FRAUDULENT CREDIT CARD TRANSACTION DETECTION USING LOGISTIC REGRESSION
DOI:
https://doi.org/10.35631/JISTM.1038012Keywords:
Logistic Regression, Fraud Detection, Transactions Detection, Credit CardAbstract
Credit card fraud poses a significant threat to financial institutions and individuals, leading to substantial losses and undermining trust in digital payments. This study aimed to identify fraudulent transactions using a logistic regression-based machine learning model, develop a fraud detection prototype, and evaluate its accuracy using Precision-Recall Area Under the Curve (PR AUC). The methodology included three phases: Preliminary, Design, and Evaluation. In the Preliminary Phase, a literature review identified research gaps, and the September 2013 European credit card fraud dataset from Kaggle was preprocessed using robust scaling. The Design Phase involved constructing system architecture, creating flowcharts, designing a user interface, and developing logistic regression pseudocode. During the Evaluation Phase, the study balanced the dataset using undersampling, conducted 5-fold cross-validation, and split the data into training, testing, and validation sets in a 70:30 ratio.
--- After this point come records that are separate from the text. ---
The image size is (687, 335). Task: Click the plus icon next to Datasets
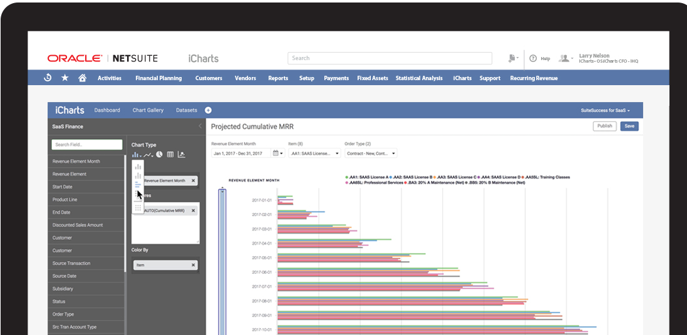click(x=209, y=110)
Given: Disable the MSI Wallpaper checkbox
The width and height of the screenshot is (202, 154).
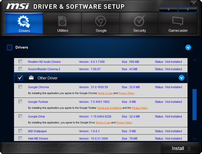Looking at the screenshot, I should tap(20, 131).
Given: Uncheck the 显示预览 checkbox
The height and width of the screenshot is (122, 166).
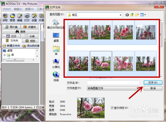Looking at the screenshot, I should coord(112,108).
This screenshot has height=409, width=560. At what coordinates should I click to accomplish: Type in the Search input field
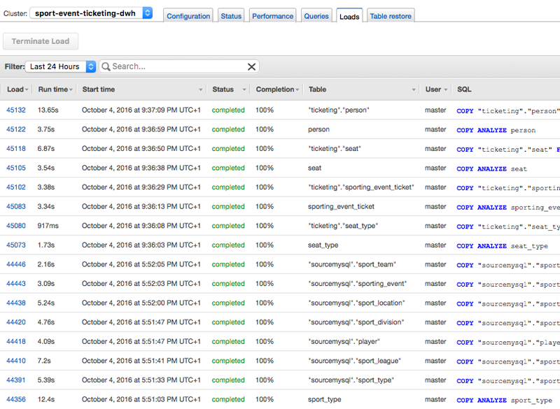(x=175, y=66)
The logistic regression model was trained and evaluated using precision, recall, F1-score, and PR-AUC. The model achieved a PR-AUC score of 99.57% via the 10% validation set consisting of 52 fraud and 48 normal transactions, demonstrating high discriminatory power and reliability. The developed prototype enhances security and trust in digital payment systems. The use of robust scaling to normalise outliers, undersampling to balance the dataset, and comprehensive evaluation metrics provide valuable insights for future research and practical applications in fraud detection systems. This study contributes to mitigating credit card fraud and improving financial transaction integrity. Future work should encourage collaboration between financial institutions, regulatory bodies, and researchers to share various types of anonymised transaction data and best practices, which could lead to more robust and generalisable models.